As a general guideline, he recommends adopting the "Rule of 120": Subtract your age from 120 to get a rough sense of an appropriate stock allocation. For example, using this rule of thumb, a 35-year-old would hold 85% of their investment portfolio in stocks, and the remaining 15% in fixed income.
Why millennials gravitate toward bonds
There are a few likely reasons for millennials' more conservative stance, experts said.
For one, they could be letting emotions guide investment choices. Many millennials, for example, had just started investing around the 2008 financial crisis, when the S&P 500 U.S. stock index lost 57% of its value.
The oldest millennials also likely still remember the dot-com boom and bust from their teen years and graduated high school or college at a time when unemployment was high and finding a job was difficult, said David Botset, head of strategy and product at Schwab Asset Management.

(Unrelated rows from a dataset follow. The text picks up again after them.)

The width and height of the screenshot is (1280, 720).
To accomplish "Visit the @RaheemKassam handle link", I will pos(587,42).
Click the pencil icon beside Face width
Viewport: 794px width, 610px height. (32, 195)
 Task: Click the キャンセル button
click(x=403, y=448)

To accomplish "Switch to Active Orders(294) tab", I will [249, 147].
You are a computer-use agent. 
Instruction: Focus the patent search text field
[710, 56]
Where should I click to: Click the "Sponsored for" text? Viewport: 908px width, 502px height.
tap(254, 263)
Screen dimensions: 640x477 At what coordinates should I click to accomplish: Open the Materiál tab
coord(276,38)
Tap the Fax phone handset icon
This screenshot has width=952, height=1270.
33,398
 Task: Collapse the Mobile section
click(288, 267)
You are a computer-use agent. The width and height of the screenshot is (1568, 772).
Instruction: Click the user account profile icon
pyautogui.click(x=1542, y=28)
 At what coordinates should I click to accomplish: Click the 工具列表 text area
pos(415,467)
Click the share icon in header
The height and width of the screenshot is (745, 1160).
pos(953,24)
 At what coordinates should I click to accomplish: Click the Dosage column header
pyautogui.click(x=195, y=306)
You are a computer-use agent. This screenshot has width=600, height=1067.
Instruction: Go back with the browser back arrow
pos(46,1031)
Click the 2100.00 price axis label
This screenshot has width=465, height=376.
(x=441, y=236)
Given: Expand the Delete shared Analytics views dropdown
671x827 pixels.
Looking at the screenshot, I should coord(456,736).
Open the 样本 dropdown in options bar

Such experiences have had cascading effects and led millennials to be more conservative investors, Botset said.
Investors have a behavioral bias toward avoiding financial loss, known as "loss aversion bias." But that impulse can cause financial harm in the long run. Stocks serve as the typical growth engine of an investment portfolio and holding too few relative to your time horizon may mean losing out on future retirement income, for example.
Millennials may also be taking a more conservative investment stance because of current high interest rates, which mean bonds and cash are paying better rates than they have in years, Jenkin said. A safer fixed income investment paying a 5% annual return may sound like a good proposition versus stocks right now, though bonds have historically underperformed stocks over the long haul, Jenkin said.